National Archeological Museum of Greece

August 7, 2008

I went to the National Museum today. This was my last tour for this trip. Athens is a hellish place to be in. Walking around here is even worse than walking around in Los Angeles. Walking in downtown Paris or London is pleasurable, but Athens is horrible. Anyway, I walked to the metro, took the metro for 5 stops and then walked again to the museum. The National Archaeological Museum is tiny compared to London or Paris, but even so, it is a spectacular collection. You can see the photos. Like almost everywhere I have been, most of the items I am looking at are unknown to me. My technique is to see it, take photos and then study afterwards, which will take many months to absorb once I return home. I just do not have the time to prepare, nor do I even know what I will be seeing. So ‘reverse travel’ is my solution.

Many of the kinds of things that I saw here can also be seen in the Louvre or in British Museum, but in those places the crowds make it impossible to spend time and absorb what you are seeing. Here the museum, by comparison, is empty and there is much less of it to see. It seems that most of Greece has been stolen by France and Britain. Napoleon and Nelson saw to that. Nonetheless, what is here is spectacular.

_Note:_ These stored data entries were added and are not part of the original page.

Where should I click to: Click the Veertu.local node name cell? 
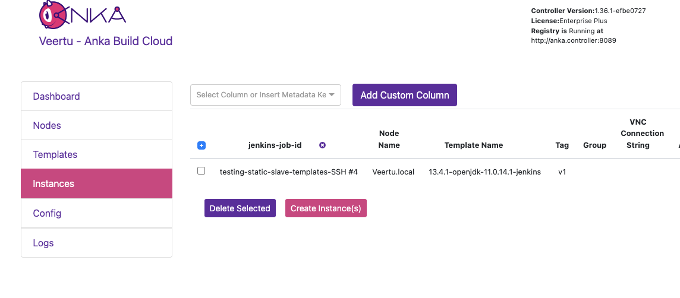(x=393, y=172)
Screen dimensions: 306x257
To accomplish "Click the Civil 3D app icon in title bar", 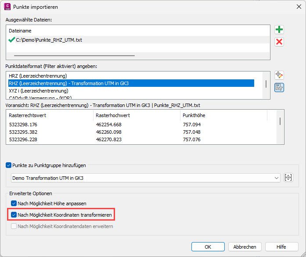I will pos(7,7).
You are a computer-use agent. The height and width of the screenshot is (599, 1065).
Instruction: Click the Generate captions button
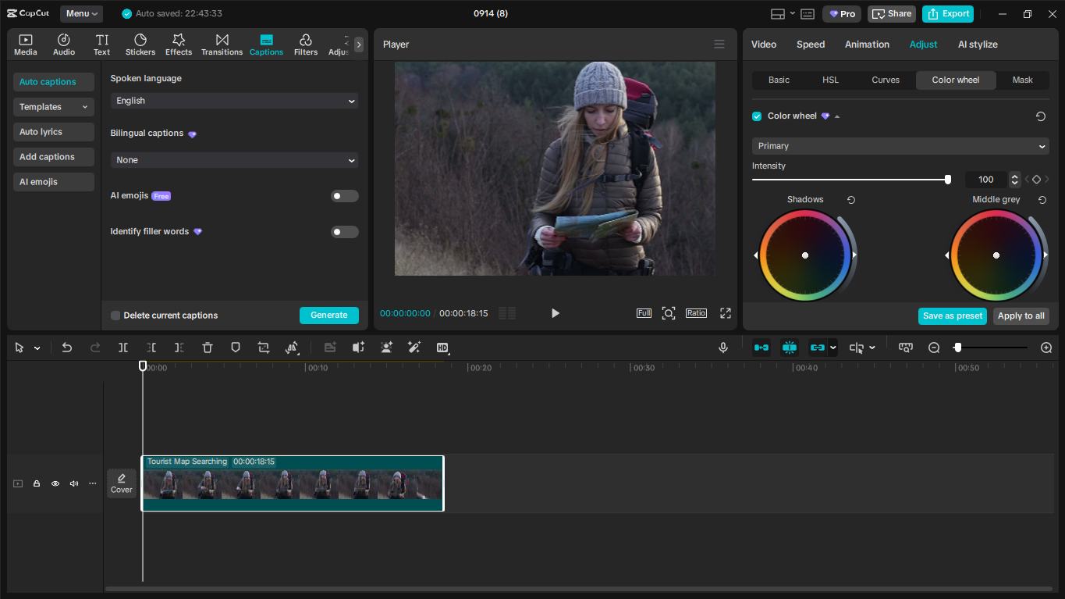328,315
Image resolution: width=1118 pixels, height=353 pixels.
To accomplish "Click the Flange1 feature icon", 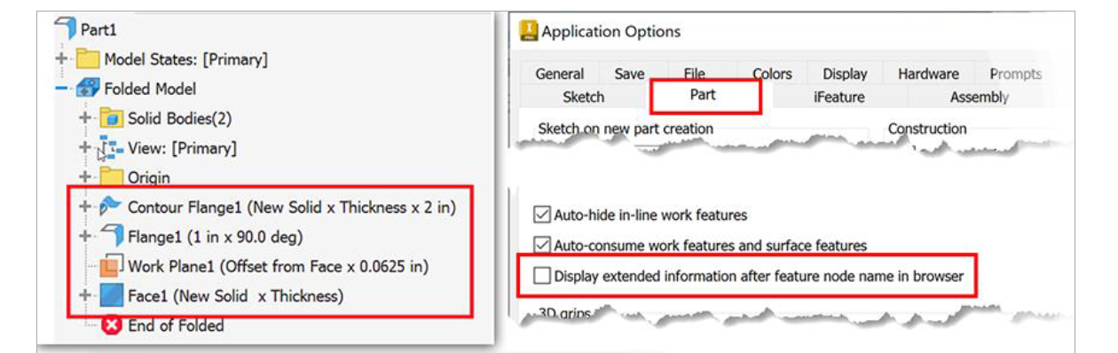I will click(x=111, y=237).
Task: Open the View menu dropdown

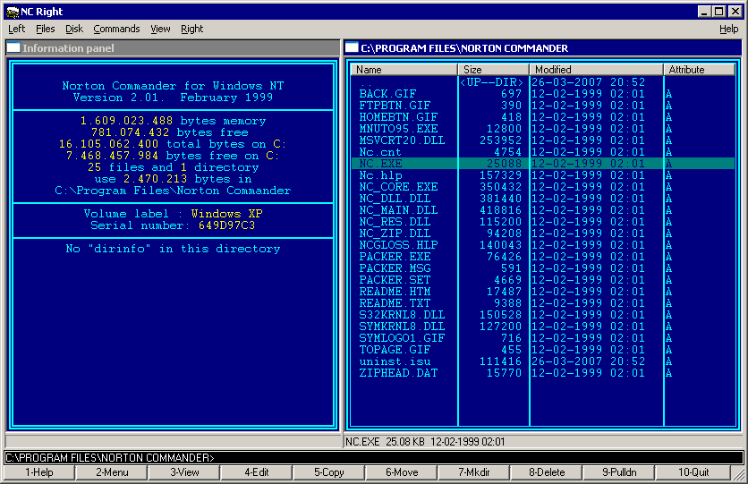Action: [x=160, y=29]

Obviously it is not possible for me to write about everything I saw in this museum. My photos will speak for for what I saw. Suffice to say that the Greeks, more than any other civilization I have seen so far, were masters of aesthetics. This fact is borne out whether it be in sculpture, architecture, philosophy or literature. I have said this many times before that you can certainly learn a lot through books and video, but nothing compares to actually seeing these things on location. To see precisely how the Greeks shaped the human body with such grace and elegance in stone or metal is absolutely stunning. These masters could make stone and metal flow like butter. Their work is unsurpassed. In this museum you can a fairly good Egyptian collection, and when you see compare it on the spot with the Greek collection it is obvious how superior the Greeks were in sculpture and just about everything else when it comes to aesthetics. The same goes for what I saw in London and in Paris.

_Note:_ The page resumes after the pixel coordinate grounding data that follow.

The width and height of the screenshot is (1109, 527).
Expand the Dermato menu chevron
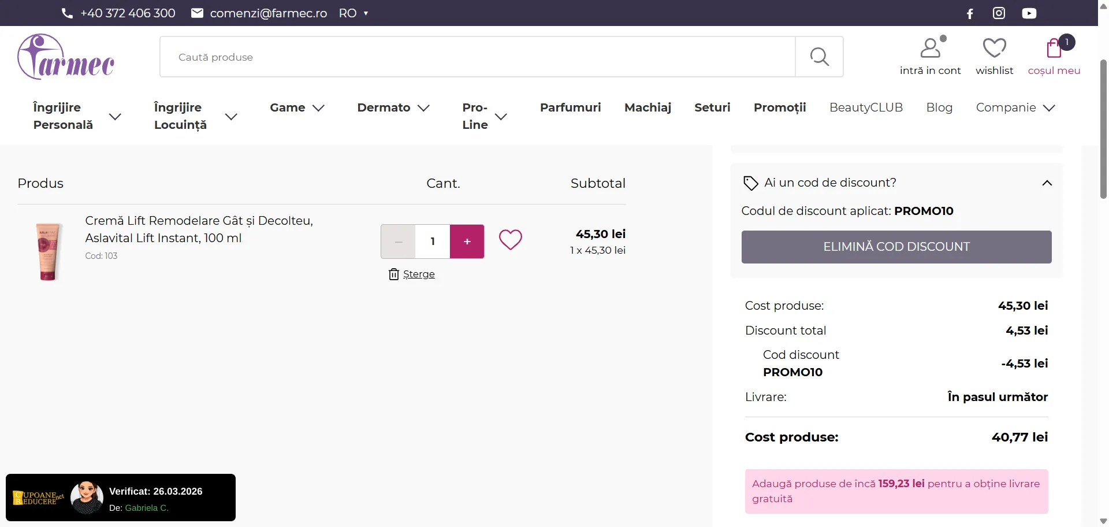tap(424, 108)
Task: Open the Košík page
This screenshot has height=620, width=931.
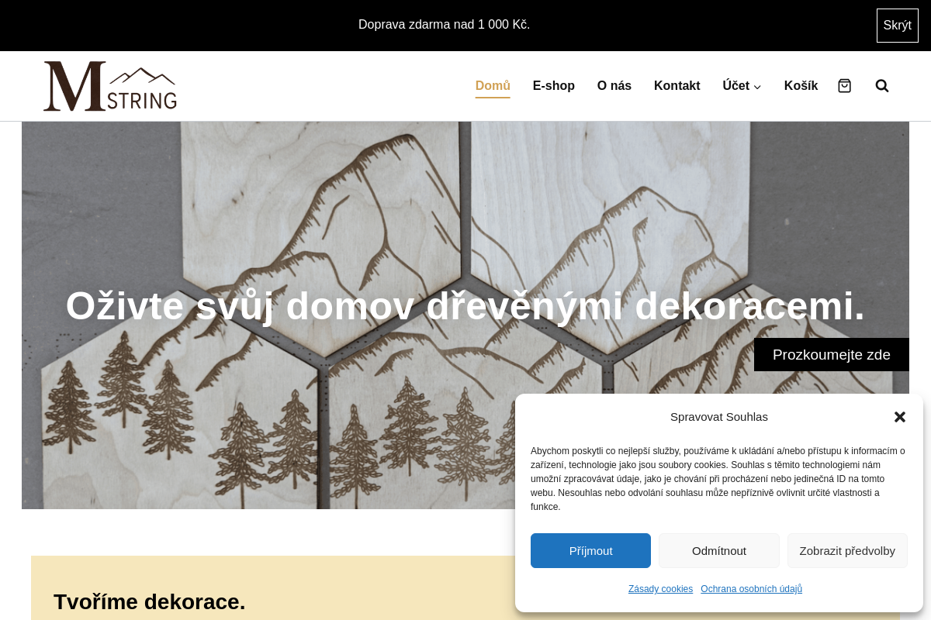Action: [801, 85]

Whenever I think of antiquity I mostly think of old stone ruins whether is be the Greek, Egyptian or Indian civilizations. In a similar way, when I think of the mediaeval and renaissance worlds, I think of paintings and illuminated manuscripts, so I have certain associations that go along with different historical time periods. Here in this museum I saw something that ‘jumped’ out at me as completely out of place. This was a calculator called the Antikythera mechanism. I have since learned that this object is famous. Here is what the Wikipeadia has to say about this device, “The Antikythera mechanism is an ancient mechanical calculator designed to find astronomical positions. It was discovered in the Antikythera wreck off the Greek island of Antikythera, between Kythera and Crete, in 1901. Subsequent investigation, particularly in 2006, dated it to about 150–100 BC; and hypothesized that it was on board a ship that sank en route from the Greek island of Rhodes to Rome. Technological artifacts of similar complexity did not reappear until a thousand years later… The mechanism is the oldest known complex scientific calculator. It contains many gears, and is regarded essentially as an analog computer. It appears to be constructed upon theories of astronomy and mathematics developed by Greek astronomers…”

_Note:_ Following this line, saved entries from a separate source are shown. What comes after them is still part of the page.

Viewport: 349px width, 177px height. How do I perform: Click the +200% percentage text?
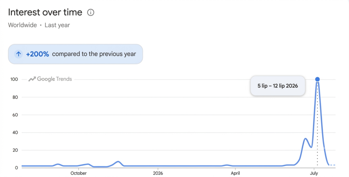[37, 54]
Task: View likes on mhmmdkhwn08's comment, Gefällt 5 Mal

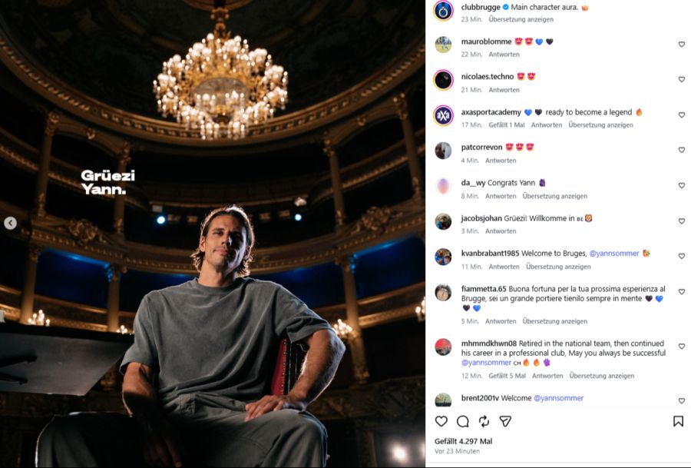Action: click(x=507, y=376)
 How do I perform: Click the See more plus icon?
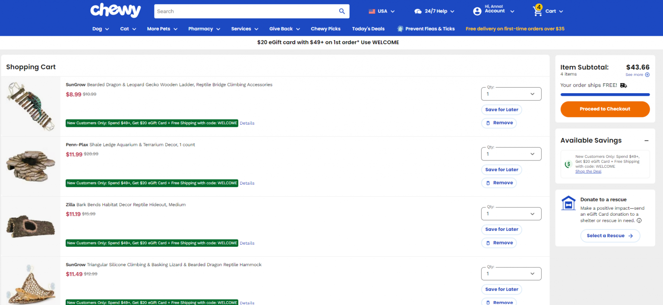pyautogui.click(x=647, y=75)
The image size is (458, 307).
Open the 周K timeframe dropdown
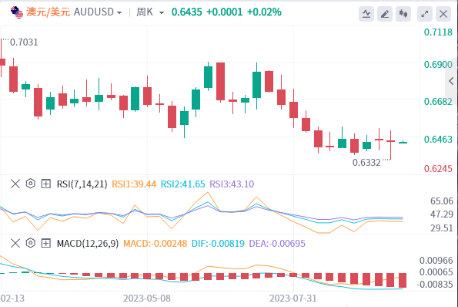tap(150, 12)
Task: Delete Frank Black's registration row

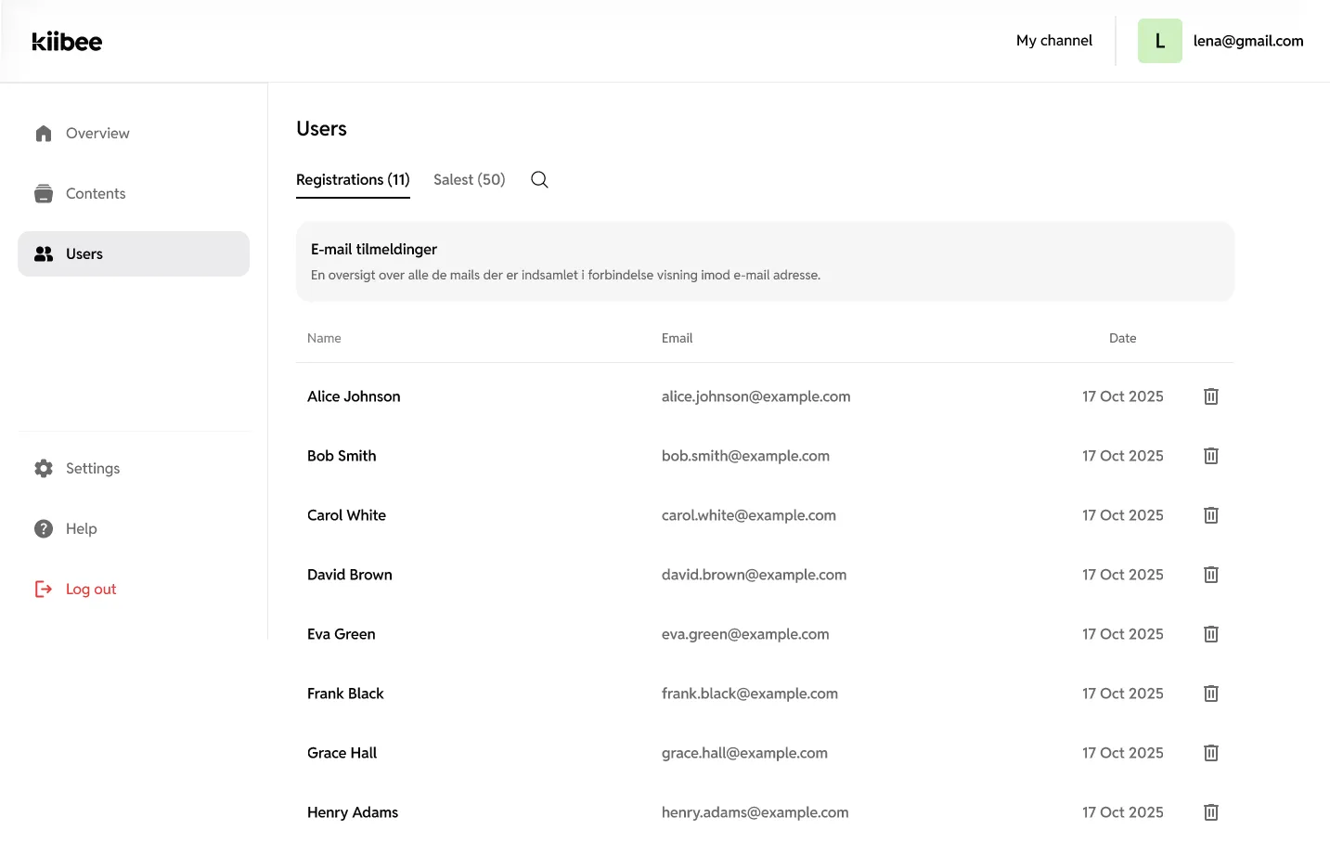Action: [1210, 694]
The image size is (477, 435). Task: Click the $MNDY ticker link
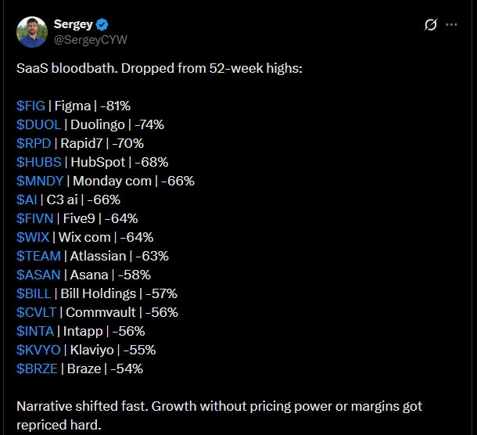[38, 181]
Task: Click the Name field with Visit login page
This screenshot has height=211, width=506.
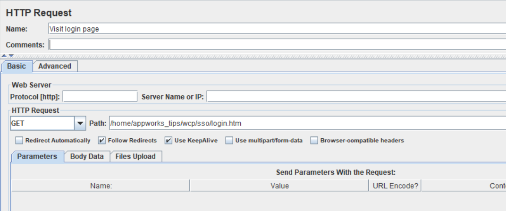Action: [277, 29]
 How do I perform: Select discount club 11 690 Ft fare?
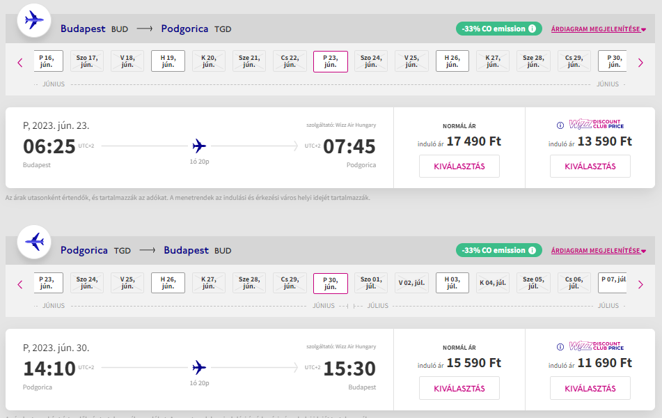[x=590, y=388]
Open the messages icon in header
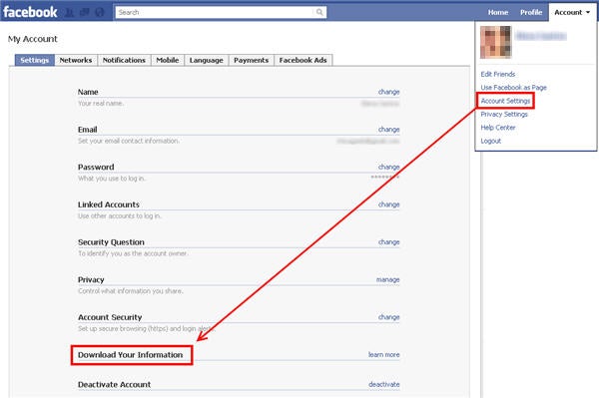Image resolution: width=599 pixels, height=398 pixels. tap(85, 13)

What you see in the museum is a extremely corroded artifact, but beside it is a modern replica of this ancient device which gives a clear idea of what this device originally may have looked like. What you see looks totally modern. Is this really what this device looked like? Amongst such extreme artistic and architectural beauty and sophistication, it should not be surprising to see a piece of ‘modern’ technology. It makes me wonder what other pieces of modern technology we are not seeing from antiquity.

Every time I visit these major museums I recognize famous pieces of art that I have seen in books or on television for years, but when you first see it in person your breath is momentarily taken away. There is that ‘ah!’ of aesthetic arrest. There was lot of ‘ah’ here. Before I came to this museum I had no idea of what I would be seeing. It was a good day! I have seen a lot during this trip and I am satisfied!